[Recorded data]
BEGIN

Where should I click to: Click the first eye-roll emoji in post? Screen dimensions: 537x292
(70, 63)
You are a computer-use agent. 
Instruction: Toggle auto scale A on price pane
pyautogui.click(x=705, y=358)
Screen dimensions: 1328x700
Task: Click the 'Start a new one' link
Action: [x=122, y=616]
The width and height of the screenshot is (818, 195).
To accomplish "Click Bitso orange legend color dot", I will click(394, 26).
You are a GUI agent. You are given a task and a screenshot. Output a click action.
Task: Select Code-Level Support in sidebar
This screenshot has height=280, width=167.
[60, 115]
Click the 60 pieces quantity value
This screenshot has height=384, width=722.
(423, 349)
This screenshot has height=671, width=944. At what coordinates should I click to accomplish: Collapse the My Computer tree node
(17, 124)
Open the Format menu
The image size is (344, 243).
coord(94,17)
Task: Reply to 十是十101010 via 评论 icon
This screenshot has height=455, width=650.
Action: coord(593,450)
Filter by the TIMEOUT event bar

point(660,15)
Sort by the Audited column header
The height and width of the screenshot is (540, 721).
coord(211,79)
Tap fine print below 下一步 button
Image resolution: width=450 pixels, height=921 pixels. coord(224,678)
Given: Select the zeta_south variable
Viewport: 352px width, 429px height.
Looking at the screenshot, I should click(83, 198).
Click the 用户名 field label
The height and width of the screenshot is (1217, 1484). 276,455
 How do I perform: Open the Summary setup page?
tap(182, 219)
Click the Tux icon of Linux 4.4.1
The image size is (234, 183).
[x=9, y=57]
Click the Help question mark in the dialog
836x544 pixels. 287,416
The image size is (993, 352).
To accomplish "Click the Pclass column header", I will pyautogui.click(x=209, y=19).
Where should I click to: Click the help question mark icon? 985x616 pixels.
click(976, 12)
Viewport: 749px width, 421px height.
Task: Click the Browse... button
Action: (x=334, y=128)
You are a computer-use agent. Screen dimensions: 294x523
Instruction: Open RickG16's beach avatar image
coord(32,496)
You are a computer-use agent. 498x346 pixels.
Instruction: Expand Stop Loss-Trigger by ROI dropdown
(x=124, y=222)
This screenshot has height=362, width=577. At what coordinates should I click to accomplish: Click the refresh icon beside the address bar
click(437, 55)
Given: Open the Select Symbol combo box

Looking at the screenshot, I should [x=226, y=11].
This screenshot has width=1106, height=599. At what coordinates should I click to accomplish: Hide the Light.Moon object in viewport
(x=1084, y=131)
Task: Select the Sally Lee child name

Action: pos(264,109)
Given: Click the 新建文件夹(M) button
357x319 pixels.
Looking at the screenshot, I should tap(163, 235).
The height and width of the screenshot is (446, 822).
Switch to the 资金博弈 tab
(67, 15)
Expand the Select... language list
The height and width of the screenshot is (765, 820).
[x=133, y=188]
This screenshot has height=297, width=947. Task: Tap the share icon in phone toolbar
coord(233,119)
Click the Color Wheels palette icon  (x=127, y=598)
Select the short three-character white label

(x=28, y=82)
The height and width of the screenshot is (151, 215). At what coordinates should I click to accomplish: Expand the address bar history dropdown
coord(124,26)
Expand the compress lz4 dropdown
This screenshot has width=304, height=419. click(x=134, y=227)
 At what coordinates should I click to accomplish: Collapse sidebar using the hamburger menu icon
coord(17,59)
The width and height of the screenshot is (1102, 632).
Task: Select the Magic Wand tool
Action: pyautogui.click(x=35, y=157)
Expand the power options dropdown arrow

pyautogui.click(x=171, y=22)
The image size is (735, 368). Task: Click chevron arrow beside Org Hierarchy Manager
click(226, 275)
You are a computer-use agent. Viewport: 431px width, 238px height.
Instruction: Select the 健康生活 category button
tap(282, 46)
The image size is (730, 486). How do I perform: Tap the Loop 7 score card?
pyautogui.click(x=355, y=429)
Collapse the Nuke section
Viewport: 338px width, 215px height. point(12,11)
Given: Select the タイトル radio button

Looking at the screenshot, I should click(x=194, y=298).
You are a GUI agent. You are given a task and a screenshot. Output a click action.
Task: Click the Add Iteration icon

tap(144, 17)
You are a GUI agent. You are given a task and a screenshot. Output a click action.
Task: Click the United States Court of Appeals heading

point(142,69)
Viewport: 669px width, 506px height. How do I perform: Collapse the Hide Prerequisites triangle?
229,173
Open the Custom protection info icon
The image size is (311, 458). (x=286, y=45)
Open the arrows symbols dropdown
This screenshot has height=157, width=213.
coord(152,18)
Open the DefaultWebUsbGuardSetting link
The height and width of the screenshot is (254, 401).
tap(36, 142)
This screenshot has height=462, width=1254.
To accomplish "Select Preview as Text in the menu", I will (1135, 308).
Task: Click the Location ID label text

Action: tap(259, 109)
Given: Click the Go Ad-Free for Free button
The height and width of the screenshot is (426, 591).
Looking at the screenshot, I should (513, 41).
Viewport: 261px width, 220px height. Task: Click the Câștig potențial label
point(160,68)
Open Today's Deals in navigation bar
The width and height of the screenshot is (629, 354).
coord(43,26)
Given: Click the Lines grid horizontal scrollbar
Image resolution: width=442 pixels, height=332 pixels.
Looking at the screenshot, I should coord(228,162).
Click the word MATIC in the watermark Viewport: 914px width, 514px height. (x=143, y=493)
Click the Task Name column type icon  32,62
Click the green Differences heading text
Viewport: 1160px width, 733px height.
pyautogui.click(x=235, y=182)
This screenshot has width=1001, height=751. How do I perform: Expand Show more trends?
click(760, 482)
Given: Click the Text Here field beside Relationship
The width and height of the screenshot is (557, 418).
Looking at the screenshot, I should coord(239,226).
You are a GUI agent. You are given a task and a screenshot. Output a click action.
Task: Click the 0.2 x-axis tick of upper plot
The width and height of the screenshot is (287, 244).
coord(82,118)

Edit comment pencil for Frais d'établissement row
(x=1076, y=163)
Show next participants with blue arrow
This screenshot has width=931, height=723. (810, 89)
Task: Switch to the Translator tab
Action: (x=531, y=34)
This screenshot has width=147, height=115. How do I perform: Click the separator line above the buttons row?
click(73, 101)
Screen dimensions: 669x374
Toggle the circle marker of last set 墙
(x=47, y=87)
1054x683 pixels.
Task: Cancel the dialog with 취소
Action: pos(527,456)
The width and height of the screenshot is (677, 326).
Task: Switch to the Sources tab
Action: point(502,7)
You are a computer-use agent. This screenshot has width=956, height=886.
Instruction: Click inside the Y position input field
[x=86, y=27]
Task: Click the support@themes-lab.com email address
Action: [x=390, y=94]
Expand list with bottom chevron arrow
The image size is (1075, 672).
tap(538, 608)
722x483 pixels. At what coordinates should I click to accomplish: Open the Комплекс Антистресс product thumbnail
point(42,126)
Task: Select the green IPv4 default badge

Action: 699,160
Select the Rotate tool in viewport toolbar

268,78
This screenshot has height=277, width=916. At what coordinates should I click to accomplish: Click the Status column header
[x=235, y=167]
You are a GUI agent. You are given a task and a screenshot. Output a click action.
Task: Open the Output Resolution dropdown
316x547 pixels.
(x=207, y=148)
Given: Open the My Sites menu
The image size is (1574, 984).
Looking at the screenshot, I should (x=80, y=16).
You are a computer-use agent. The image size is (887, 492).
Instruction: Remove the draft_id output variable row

END

◆ Prompt ◆
Given the records above, return exactly the lines starting at the line containing "Viewport: 261px width, 220px" and ending at the line containing "Given: Click the Text", including both.

◆ Reply to the task ◆
Viewport: 261px width, 220px height. Task: Click the Câștig potențial label
point(160,68)
Open Today's Deals in navigation bar
The width and height of the screenshot is (629, 354).
coord(43,26)
Given: Click the Lines grid horizontal scrollbar
Image resolution: width=442 pixels, height=332 pixels.
Looking at the screenshot, I should coord(228,162).
Click the word MATIC in the watermark Viewport: 914px width, 514px height. (x=143, y=493)
Click the Task Name column type icon  32,62
Click the green Differences heading text
Viewport: 1160px width, 733px height.
pyautogui.click(x=235, y=182)
This screenshot has width=1001, height=751. How do I perform: Expand Show more trends?
click(760, 482)
Given: Click the Text Here field beside Relationship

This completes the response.